そこにやっとこさサムと神父が到着。ボビーもきた。ルビーもいっしょ。メンツが勢揃いである。神父は本性を現し、戦いスタート。神父悪魔は怪力パワーの持ち主である。階段を塞いだガレキをポンポンと放り投げて地下にやってきた。魔法陣があることを知るとドシンとゲンコツを一発。地面が割れて、トラップは破られた。ディーンを捕まえて首締め攻撃。

ボビーが持ってきたコルト銃を持ったサムが銃撃。神父は死に、美女悪魔もサヨナラである。このシーンでは、サムは迷わず敵のふたりを殺したが、ディーンを殺そうとする神父に美女悪魔が「殺さないで〜」と叫び、ディーンはサムを止めようとしたというのが印象的であった。

美女悪魔はほんとにディーンを好きだったのかもしれない。
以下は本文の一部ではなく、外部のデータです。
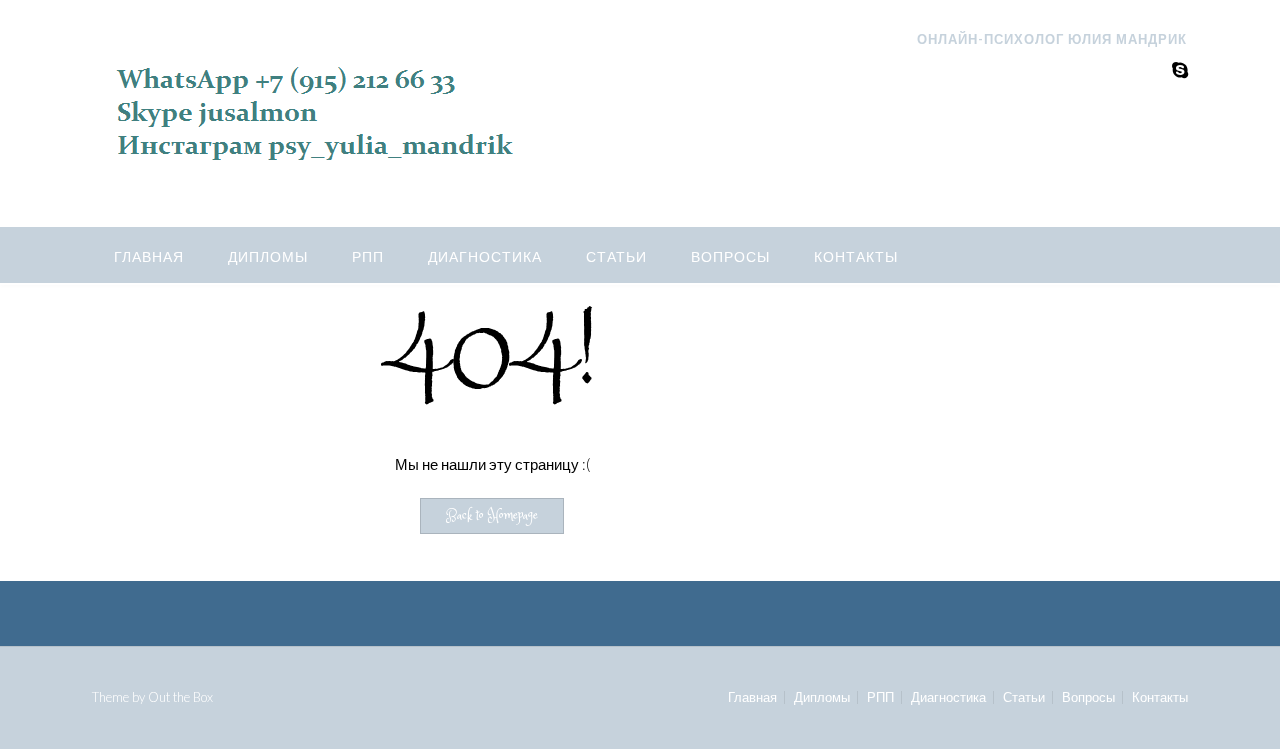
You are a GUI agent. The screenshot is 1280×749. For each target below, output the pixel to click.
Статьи (616, 256)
ディーンは彼女を不憫に思ったのかな。あるいは悪魔憑きを取り払って助けてあげられると思ったのかもしれない。

事件解決。

解決したものの、ディーンは釈然としない。トロッターは相変わらずビジネスをやってるからだ。美女悪魔の台詞を思いだすと複雑である。ボビーは「おれらの仕事は人間相手じゃない」と教えた。

ディーンはボビーに気になることを教えた。それは黄色い目の悪魔が死に際に囁いたアレである。「サムが100%ピュアなサムだと思うのかバカめ」といいつつ、あいつは死んでいったのだ。ディーンはいまになってそれが気にかかる。問答無用で悪魔を銃撃したサムを見て心配になったみたい。ボビーは「悪魔はうそつきだ。心配ない」と励ました。
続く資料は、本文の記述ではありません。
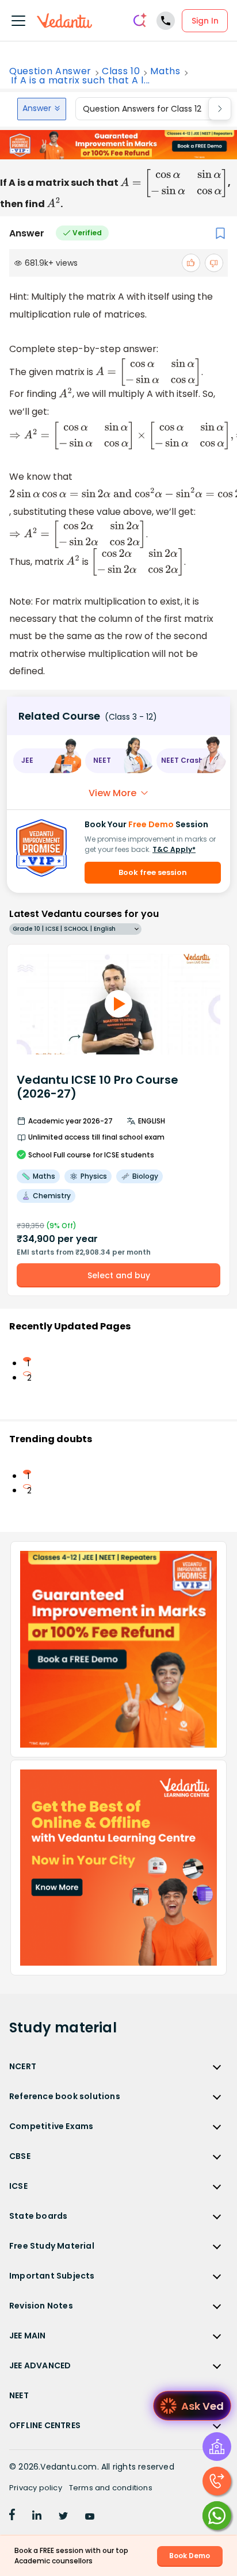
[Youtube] (89, 2516)
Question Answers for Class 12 (142, 108)
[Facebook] (12, 2517)
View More (112, 793)
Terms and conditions (110, 2487)
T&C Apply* (174, 849)
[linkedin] (36, 2516)
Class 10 (121, 71)
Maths (165, 71)
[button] (47, 760)
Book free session (152, 872)
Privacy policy (35, 2487)
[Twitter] (63, 2516)
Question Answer (50, 71)
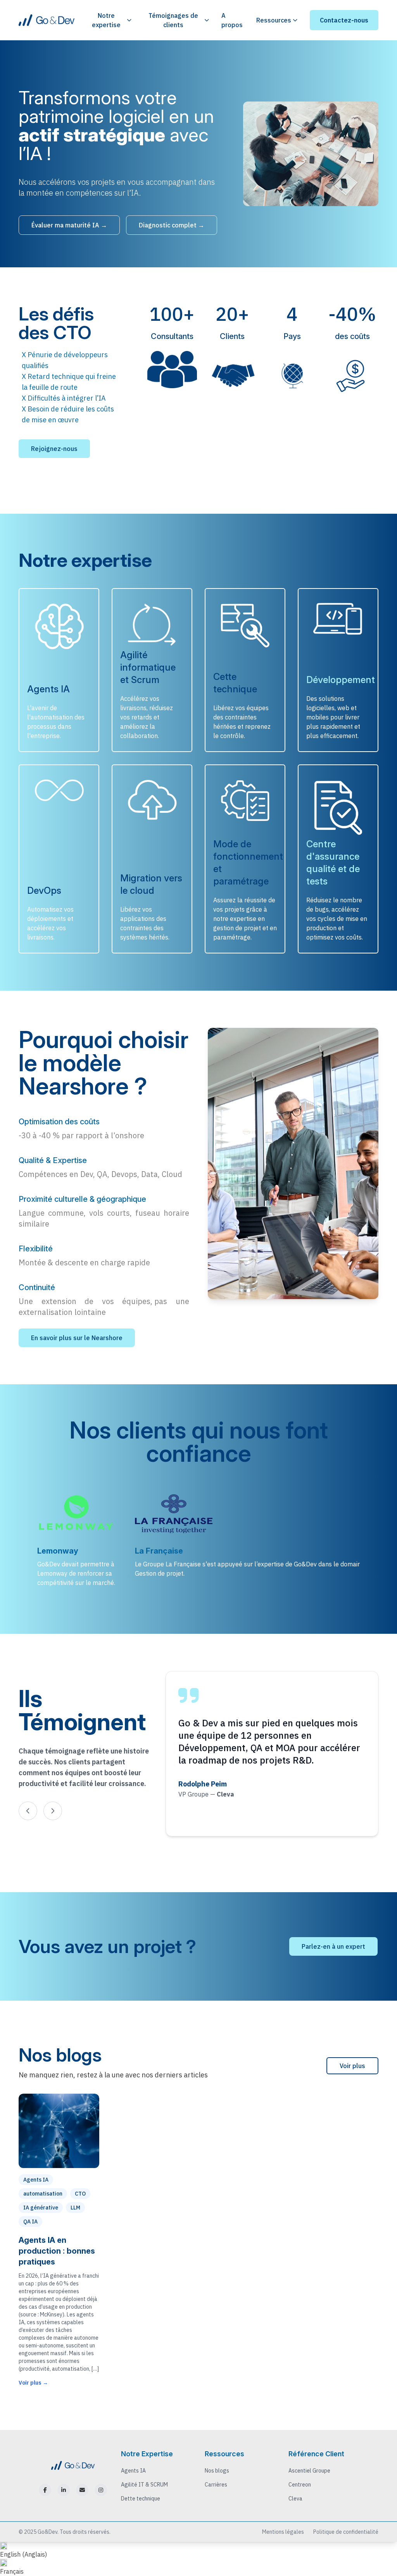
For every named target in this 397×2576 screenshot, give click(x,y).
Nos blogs (217, 2470)
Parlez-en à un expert (333, 1946)
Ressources (273, 20)
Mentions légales (283, 2531)
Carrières (216, 2484)
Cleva (295, 2498)
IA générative (40, 2207)
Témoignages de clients (173, 20)
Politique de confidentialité (345, 2531)
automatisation (42, 2193)
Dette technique (140, 2498)
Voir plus (352, 2066)
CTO (80, 2193)
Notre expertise (106, 20)
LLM (75, 2207)
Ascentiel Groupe (309, 2470)
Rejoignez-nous (54, 449)
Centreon (299, 2484)
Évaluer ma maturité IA (69, 225)
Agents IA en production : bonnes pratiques (57, 2250)
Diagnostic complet (171, 225)
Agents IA (35, 2179)
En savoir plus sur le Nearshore (77, 1338)
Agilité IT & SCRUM (144, 2484)
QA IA (30, 2221)
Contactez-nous (344, 20)
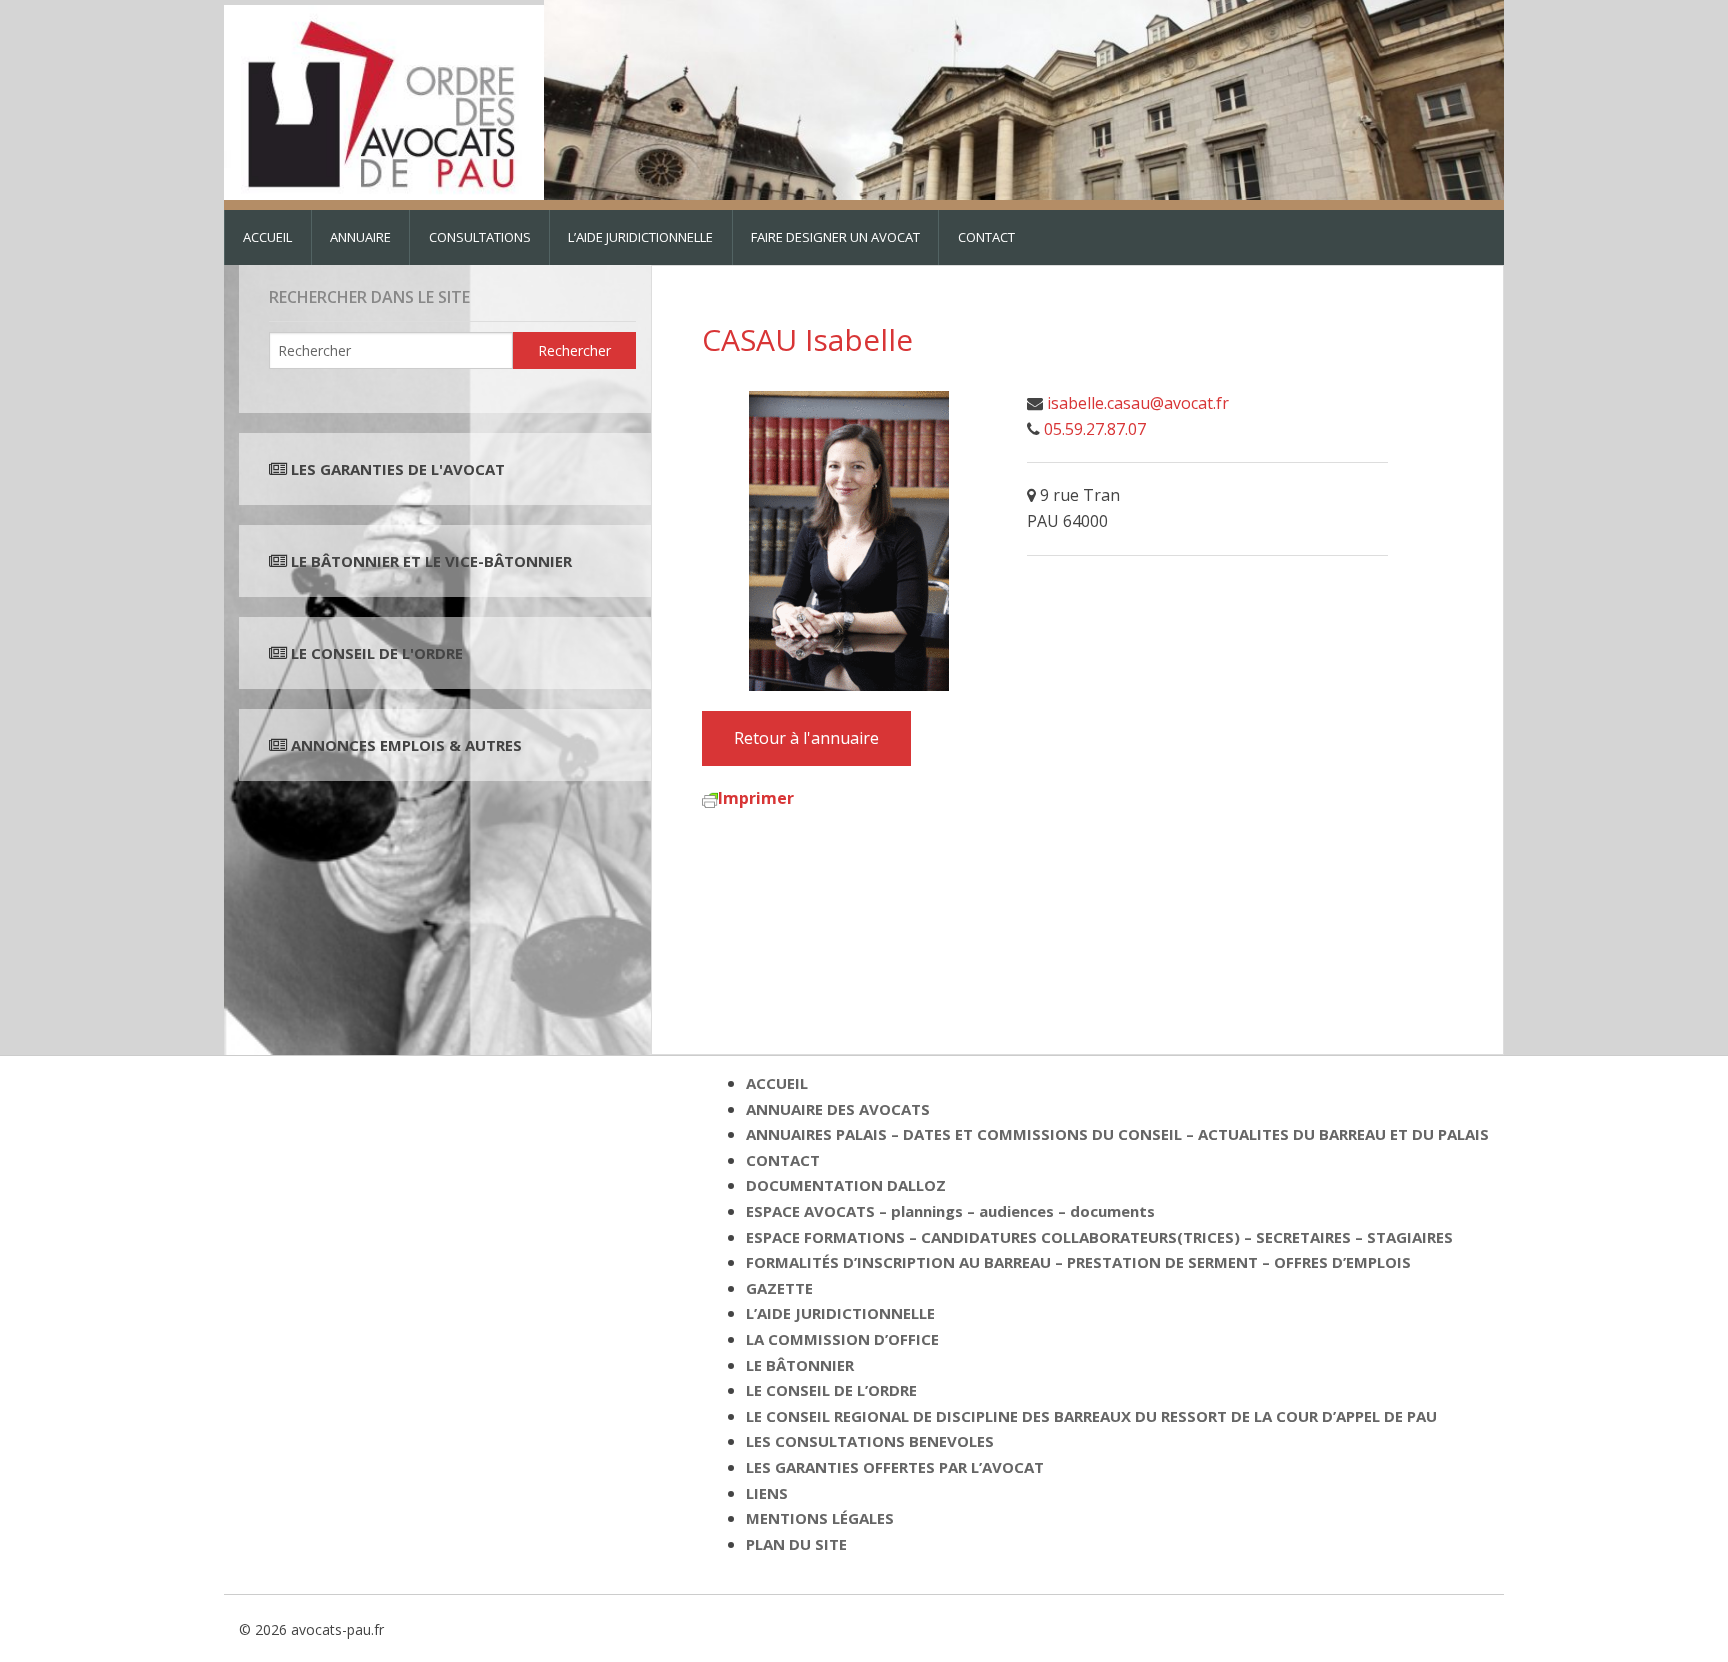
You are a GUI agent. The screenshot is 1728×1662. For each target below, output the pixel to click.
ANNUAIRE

ところで、ルビーの意図があいかわらず不明である。彼女はどうやったか知らないが、ボビーを助けて魔法のコルト銃を使えるようにした。悪魔が悪魔殺しのヘルパーをやってるわけで、なぜそんなことをするのかだれにもわからない。

ラストではそのルビーがサムと話す。「悪魔2匹を退治したね!お祝いしましょ!」なんていう。でもサムはムカムカする。だって殺した悪魔たちは元は人間だったのだし、彼らを救えなかったという責任がある。でもルビーは理屈を述べてその考えを笑いとばした。

もし悪魔憑きを取り払ったら、その次に待ってるのは苦しいスローデスである。そんな目に遭わずにすむようにしてあげんただから人助けしたじゃないかというのが彼女の理屈だが、こりゃまた冷淡である。サムは「冷酷ビッチめ」と罵った。このシーンを見る限り、ディーンの心配はなさそうである。やっぱりサムは優しい!

だが、その冷酷ビッチに何度も救われたというのもまた事実なので、サムは悩んじゃう。ルビーはやはりここでも「わたしはディーンを救える」という。だが具体的な話はナッシング。「悪魔はうそつき」という文句がサムの頭に浮かぶ。ルビーは「これからもあなたを助けてあげるよ。肩にチョコンと座ったエンジェルちゃんがこのわたしです」とヘラヘラ笑った。いったいコイツはナニモノなんでしょう。